Power data is not affected by environmental factors like heart rate and perceived exertion. Warm or cold weather, caffeine, quality of sleep, level of stress at work or at home, hydration level, allergies, altitude, and even nutrition can all effect heart rate reading during exercise. Power data however remains constant and can give insights into residual fatigue from a previous workout, as well as when you are performing at your best!
Determine the power demands that led to being dropped on a climb, or not being able to win a sprint finish. How much power was required during the last climb when you won the race? What was your average power during the bike leg of your triathlon - when you had your best finish ever? Each one of these scenarios provides more data and better illustrates the demands of our sport, thereby setting the bar for the next workout to be more powerful and more efficient!
Marathon mountain bike races, road time trials, century riders, gran fondos or triathlons; knowing your maximum average power and learning how to pace off that number can lead to better race-day performance! Don’t blow up in the first 25% of the ride because you can ride faster at the beginning! Pacing can delay the onset of fatigue from endurance events and allow for a faster average speed!
How many kilojoules of energy are required for the bike leg of your next triathlon? How long are the climbs on the race course of your favorite mountain bike race? How many accelerations above 600 watts were there in your last cyclocross race? Each of these can be trained for specifically by recording the demands of the event or ride. Knowing how hard you have to push on race day can make your training intervals that much more precise, as well as meaningful! Showing up at your event knowing you have trained properly can give you a mental advantage as well as physical!

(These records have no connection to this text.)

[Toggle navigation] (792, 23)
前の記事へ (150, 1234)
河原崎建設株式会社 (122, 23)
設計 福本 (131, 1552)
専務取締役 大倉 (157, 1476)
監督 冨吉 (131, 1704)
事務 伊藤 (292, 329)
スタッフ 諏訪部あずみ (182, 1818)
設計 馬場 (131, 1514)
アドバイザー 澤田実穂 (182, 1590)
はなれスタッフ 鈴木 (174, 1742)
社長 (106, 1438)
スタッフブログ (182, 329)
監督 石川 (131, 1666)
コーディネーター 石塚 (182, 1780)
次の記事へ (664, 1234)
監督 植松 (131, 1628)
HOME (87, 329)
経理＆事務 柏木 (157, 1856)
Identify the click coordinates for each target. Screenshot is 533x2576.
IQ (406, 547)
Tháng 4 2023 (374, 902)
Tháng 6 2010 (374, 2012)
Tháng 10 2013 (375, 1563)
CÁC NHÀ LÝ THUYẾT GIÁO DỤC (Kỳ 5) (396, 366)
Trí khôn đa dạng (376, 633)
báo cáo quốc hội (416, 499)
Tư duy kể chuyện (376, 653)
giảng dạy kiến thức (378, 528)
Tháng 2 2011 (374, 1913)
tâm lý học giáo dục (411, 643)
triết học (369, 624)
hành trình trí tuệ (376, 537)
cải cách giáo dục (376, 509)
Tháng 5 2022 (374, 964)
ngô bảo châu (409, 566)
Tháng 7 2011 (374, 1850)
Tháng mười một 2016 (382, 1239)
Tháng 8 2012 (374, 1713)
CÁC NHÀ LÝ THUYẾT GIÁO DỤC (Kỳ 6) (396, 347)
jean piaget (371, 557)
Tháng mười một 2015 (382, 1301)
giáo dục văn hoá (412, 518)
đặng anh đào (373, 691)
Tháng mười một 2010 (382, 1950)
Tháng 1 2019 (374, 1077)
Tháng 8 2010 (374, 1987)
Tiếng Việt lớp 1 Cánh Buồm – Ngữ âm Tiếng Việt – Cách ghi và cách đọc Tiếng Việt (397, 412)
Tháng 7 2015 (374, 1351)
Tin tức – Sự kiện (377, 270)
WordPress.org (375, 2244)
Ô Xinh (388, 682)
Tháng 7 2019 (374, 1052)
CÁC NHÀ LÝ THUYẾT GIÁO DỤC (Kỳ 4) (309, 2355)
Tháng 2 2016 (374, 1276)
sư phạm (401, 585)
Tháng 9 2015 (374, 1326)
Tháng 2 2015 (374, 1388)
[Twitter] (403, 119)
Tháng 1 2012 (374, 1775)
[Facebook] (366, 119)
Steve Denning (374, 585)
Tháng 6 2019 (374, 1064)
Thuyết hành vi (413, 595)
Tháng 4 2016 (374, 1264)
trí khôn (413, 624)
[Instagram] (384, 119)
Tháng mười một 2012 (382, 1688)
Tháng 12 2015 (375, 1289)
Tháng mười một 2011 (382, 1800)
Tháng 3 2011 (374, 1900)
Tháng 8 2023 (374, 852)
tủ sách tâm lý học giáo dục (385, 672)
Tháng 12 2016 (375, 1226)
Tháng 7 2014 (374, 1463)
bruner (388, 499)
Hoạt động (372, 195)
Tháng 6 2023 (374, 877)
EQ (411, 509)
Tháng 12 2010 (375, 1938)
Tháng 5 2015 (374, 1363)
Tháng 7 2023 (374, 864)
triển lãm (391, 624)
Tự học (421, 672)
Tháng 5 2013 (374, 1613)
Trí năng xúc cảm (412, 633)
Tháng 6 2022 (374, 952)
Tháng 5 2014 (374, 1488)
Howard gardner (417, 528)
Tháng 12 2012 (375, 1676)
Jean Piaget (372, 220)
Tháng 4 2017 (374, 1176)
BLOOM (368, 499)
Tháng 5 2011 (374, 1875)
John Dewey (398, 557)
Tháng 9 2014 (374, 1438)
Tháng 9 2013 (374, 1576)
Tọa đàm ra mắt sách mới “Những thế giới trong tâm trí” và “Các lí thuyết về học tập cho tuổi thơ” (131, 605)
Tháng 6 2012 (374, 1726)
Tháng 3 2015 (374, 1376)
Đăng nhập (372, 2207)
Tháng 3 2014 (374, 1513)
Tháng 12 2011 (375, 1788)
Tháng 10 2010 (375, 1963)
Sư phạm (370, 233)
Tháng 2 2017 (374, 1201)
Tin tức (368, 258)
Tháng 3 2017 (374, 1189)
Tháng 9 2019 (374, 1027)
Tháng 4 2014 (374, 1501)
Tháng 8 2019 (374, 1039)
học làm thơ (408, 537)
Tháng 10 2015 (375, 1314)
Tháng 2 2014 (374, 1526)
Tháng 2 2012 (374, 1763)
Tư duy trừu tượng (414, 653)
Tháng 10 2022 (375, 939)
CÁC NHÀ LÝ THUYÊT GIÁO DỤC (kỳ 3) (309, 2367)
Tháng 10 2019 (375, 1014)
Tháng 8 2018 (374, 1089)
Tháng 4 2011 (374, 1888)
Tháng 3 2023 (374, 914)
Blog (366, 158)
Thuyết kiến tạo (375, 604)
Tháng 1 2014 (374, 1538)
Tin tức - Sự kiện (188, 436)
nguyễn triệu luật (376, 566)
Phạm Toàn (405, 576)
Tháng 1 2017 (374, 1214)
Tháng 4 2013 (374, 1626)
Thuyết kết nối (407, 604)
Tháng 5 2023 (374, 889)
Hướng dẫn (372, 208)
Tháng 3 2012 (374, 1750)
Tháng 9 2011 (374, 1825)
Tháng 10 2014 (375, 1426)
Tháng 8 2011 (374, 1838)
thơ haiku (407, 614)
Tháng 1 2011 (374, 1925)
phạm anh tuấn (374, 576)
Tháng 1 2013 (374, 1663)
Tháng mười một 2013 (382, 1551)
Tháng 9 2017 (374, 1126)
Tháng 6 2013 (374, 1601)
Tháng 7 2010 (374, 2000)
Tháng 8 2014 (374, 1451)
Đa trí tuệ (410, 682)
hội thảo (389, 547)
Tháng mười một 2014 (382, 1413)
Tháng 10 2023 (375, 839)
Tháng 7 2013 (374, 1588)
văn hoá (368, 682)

Efficiencies for aerodynamics, bike fit, tire selection and even air pressure can all be measured with a PowerMeter. Having the controlling variable of power can show the performance advantages of equipment and its effect on velocity, ergonomics, heart rate, and even perceived exertion. Professionals and amateurs alike can reap this benefit simply by setting up their own tests and marking the changes in performance.
Analyzing data over time can identify trends in performance - good or bad. Can you train for 3 days in a row and still maintain the same power output? Do you need 1, 2 or 3 days of recovery following a race weekend? What workouts and power values were you seeing in the weeks leading up to the best event of your season? Identifying trends in training is one of the best ways to predict performance in the future!
Having a recorded power file from a training ride or race can give your coach greater insights into your physical capabilities. A 4 hour ride at 200 watts is very different from a 4 hour ride at 150 watts. Now your coach can have a better understanding of your training and see the details of each ride as though he was right there with you!